▸ WORK REQUIRED
Total the lines of the listing below that hold the word "agent". Output nothing except that number.

▸ MATERIAL FOR THIS EXERCISE
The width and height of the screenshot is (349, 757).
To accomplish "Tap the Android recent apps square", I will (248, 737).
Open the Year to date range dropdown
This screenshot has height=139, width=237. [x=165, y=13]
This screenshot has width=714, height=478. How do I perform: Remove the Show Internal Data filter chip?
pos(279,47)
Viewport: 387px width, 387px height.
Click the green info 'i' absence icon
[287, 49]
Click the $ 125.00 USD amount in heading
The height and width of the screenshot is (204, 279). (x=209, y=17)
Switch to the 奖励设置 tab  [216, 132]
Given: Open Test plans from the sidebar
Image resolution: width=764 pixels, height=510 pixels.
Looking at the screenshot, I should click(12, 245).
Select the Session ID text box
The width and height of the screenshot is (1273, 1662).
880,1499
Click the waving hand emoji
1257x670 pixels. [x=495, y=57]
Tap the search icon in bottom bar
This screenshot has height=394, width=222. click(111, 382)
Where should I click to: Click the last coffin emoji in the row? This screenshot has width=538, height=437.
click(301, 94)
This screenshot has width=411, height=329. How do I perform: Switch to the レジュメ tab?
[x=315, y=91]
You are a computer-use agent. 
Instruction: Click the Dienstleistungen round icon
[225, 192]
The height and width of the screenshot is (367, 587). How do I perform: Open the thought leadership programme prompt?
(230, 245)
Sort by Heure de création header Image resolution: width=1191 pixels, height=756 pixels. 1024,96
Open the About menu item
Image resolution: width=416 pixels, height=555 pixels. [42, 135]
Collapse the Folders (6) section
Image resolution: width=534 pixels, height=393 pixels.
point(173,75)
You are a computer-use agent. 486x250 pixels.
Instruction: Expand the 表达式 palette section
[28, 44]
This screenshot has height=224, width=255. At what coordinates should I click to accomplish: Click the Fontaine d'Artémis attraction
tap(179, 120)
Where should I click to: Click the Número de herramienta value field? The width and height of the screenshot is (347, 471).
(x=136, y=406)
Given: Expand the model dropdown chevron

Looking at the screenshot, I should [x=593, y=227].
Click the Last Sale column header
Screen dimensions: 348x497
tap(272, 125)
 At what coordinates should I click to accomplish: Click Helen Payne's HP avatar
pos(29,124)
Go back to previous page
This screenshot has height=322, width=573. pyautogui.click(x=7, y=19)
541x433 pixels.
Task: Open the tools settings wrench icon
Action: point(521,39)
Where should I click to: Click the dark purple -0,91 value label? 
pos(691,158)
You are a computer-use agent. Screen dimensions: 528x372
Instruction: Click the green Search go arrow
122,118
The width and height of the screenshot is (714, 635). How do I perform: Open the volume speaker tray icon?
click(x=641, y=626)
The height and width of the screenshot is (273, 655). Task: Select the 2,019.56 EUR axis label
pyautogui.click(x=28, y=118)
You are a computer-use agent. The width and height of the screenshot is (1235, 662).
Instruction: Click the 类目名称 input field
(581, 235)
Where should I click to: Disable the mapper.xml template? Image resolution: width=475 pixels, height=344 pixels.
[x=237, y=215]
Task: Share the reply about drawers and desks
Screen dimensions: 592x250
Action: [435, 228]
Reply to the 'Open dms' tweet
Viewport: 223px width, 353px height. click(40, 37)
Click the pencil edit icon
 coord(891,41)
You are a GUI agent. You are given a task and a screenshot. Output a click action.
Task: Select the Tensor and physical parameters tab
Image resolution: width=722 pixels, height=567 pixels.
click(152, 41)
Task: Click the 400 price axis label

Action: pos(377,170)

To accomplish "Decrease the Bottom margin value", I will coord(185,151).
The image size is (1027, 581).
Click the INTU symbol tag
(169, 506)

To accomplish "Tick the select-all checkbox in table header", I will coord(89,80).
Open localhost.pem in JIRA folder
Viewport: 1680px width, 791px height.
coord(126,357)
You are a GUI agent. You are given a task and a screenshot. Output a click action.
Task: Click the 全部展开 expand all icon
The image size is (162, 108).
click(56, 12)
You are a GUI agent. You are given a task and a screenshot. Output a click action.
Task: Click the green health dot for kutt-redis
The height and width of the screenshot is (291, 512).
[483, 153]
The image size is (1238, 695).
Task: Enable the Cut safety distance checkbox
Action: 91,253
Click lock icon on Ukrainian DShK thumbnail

▸ RESPONSE BELOW
7